The word to find is "Viewport". Copy each line of the material that contains it.

%%

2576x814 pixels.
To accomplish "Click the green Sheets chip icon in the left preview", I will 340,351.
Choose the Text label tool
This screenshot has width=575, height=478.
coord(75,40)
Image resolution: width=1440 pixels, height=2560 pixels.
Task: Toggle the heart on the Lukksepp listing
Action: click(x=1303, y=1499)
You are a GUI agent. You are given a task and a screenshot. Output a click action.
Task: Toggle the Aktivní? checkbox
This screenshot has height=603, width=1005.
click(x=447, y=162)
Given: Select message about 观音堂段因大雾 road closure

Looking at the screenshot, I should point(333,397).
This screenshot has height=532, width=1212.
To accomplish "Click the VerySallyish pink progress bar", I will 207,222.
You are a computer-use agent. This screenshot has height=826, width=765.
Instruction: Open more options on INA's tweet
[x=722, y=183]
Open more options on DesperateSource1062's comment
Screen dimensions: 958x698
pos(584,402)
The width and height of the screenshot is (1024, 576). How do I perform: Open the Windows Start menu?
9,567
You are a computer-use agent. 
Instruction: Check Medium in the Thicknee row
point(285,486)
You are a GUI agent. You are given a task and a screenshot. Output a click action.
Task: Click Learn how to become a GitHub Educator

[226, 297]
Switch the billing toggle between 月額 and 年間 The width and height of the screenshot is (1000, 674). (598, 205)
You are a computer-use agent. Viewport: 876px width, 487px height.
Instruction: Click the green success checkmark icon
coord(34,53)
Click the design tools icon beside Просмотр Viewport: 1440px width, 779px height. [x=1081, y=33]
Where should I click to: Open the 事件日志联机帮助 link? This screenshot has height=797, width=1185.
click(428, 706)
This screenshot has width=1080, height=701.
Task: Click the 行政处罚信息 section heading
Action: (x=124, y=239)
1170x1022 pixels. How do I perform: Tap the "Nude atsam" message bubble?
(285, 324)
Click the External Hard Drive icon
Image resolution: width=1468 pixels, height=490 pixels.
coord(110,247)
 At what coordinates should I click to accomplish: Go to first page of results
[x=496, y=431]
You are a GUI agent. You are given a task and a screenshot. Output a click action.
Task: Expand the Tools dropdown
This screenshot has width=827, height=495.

%%

SOLUTION TO THIS EXERCISE:
You are a computer-use agent. Viewport: 876px width, 487px height.
Click the design tools icon beside Просмотр Viewport: 1440px width, 779px height. [x=1081, y=33]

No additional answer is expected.